= Ceux de nulle part =

1954 science fiction novel by François Bordes

Ceux de nulle part (literally "Those from Nowhere") is a 1954 science fiction space opera novel written by French scientist François Bordes under the pen name Francis Carsac.

In 1962 Carsac published the sequel, Ce monde est nôtre ("This World is Ours").

==Plot ==
Doctor Vsévolod Clair helps out aliens in a flying saucer downed by the military of some Earth country. Aliens communicate telepathically and they suggest him to join their interstellar travel via ahun (non-space) to their native universe. They invite Clair to take part in the struggle against invaders called misliks. Misliks prefer to live near the absolute zero because their metabolism is based on superconductivity, and therefore they are extinguishing the stars in the star systems they colonize. Clair is the only one who can handle misliks thanks to the red blood of humans, unique in the universe: others are killed by some kind of radiation produced by misliks.

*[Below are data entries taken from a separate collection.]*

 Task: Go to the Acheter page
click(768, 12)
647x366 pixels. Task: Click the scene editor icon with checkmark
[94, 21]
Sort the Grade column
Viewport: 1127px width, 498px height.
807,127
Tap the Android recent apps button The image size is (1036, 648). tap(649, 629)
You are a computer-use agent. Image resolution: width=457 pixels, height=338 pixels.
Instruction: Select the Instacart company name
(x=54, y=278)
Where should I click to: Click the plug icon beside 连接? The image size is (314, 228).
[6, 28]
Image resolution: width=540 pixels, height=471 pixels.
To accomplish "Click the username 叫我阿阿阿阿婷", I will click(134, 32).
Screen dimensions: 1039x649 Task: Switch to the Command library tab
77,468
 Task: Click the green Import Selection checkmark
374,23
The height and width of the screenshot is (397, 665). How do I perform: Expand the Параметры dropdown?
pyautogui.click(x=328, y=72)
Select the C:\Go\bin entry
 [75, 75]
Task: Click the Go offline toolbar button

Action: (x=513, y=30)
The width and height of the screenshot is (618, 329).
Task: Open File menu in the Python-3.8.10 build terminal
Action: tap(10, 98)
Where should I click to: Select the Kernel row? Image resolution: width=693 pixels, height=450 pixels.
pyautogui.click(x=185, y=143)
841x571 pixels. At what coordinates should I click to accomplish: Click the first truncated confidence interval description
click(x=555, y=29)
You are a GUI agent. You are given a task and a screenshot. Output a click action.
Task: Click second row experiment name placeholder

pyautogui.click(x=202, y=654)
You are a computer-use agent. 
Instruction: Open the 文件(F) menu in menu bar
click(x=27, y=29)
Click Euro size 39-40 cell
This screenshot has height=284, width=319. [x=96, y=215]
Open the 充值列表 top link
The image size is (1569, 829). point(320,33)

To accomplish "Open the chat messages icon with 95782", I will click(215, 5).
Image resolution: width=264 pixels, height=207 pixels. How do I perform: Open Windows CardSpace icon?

The novel is structured as a "story within a story within a story". It begins with the narration of Frank Borie, a colleague of doctor Clair. Clair tells him his story. In the epilogue Clair tells Borie that the aliens decided to call Earthlings for help and suggests Borie to join the team. The last paragraph of the epilogue says that this manuscript was found behind the sofa in Borie's apartment, who disappeared, last seen visited by a tall brunette man and a beautiful blonde woman.

==Commentary==
A very similar plot was used in the book Aux Étoiles du Destin [To the Stars of Destiny] published six years later by Michel Jeury under the pen name Albert Higon in 1960.

==Translations==
- Estonian: Tulnukad eikusagilt (1994, translated from Russian)
- Hungarian: A sehollakók (1980)
- Italian: Galassia maledetta ("Cursed Galaxy"), 1954, transl. Antonio Crimi, 1979, transl. Ugo Malaguti
- Latvian: Atnācēji no nekurienes (1969, translated from the French by Mirdza Ersa
- Lithuanian: Ateiviai Iš Niekur (1970, Vilnius, Vaga)
- Portuguese: A união dos universos (1957), Guerra de Estrelas (1961)
- Russian: Пришельцы ниоткуда ("Comers from Nowhere"), 1967, 1994, 2003
- Spanish: Los habitantes de la nada (1956)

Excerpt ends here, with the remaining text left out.